Public response exploded when a Twitter user shared his view that “We are all Edward Hopper paintings now.” The tweet came with four of the artist’s iconic images of isolation and loneliness.

The tweet prompted The Guardian art critic Jonathan Jones to wonder if Hopper is “the artist of the coronavirus age.” No, says Art News associate editor Alex Greenberg: “We are not Edward Hopper paintings now. If only we were so lucky.” I'm with him on that.

Greenberg points out that while Hopper’s figures stare at nothing in particular and look lost, it’s a momentary thing. He quotes the artist saying that his figures are simply caught in a moment of “moving on.”

Continuing his thought, Greenberg contends that there’s no reason to doubt that when the female figure in "Morning Sun," for example, stares out her window, she’ll eventually get up and go about her day. And that’s not an option for “socially distanced” people during the pandemic.

We are the world

Also, while Hopper pictures loneliness, there’s often sunlight, too, as if to offer a hopeful sign. Says Greenberg. He gets that sign from the painter’s own words: “There is a sort of elation about sunlight on the upper part of a house.”

But Jones couldn’t disagree more.

He argues that Hopper’s paintings speak of the alienation of modern life: “The pandemic has given his work a terrifying new significance.”

To make his argument, Jones noted that not all paintings of aloneness speak of loneliness. For example, the lone figure in Caspar David Friedrich’s painting The Wanderer Above the Sea of Fog looks happy to have the moment to himself.

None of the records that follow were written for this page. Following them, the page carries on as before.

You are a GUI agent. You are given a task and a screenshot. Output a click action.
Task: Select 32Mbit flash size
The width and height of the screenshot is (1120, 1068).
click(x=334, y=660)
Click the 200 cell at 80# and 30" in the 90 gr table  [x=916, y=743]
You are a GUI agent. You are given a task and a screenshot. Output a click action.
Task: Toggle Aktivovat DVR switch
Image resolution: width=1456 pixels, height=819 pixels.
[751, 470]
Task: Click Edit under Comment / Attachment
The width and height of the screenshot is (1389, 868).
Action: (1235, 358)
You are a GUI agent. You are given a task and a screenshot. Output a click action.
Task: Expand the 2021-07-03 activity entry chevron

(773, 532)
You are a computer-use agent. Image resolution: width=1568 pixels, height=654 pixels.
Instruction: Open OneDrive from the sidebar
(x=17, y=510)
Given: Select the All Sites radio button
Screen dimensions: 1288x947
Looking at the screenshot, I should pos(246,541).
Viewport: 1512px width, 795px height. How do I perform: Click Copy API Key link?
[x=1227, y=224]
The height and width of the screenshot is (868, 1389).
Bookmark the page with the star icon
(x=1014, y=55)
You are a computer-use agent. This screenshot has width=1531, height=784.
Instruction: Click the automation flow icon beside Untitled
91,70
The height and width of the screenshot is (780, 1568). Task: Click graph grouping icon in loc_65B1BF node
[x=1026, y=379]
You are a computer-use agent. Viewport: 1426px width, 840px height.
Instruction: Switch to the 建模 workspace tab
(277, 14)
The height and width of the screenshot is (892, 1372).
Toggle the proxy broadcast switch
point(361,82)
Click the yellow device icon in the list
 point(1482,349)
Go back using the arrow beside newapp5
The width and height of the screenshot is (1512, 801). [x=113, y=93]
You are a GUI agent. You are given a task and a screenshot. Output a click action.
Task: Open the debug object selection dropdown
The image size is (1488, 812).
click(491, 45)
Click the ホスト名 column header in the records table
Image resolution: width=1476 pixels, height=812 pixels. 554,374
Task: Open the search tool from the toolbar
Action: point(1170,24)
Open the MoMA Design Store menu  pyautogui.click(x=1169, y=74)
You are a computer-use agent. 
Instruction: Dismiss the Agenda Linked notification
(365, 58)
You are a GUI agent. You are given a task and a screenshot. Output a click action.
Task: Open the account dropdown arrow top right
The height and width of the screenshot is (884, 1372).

While Jones thinks that Hopper’s pictures are about aloneness, I’ll take them over some of the stuff offered up as art these days.

I'm thinking of the fly on a swirl of cherry-topped whipped cream intended for a pedestal in London’s Trafalgar Square, which just got short-listed for a Turner Prize.

How odd that the award is named after the British landscape painter JMW Turner, who specialized in capturing atmosphere on land and sea.

Not that Turner’s pictures didn’t also raise eyebrows. The Royal Academy disparaged them as blots owing to his loose brushwork.

The End

Heather Phillipson, whose work was short-listed, titled the fly on the swirl of whipped cream The End, to infer both cheerfulness and disquiet. But while Trafalgar Square is a place for both protest and celebration. The End conveys neither of those.

In fact, I thought “the end” came to the Turner Prize in 1995 when Damien Hirst won first place for his cold and heartless cow and calf bisected and suspended in formaldehyde that he called Mother and Child.

As I say, give me a Hopper painting of loneliness. At least it’s not soulless.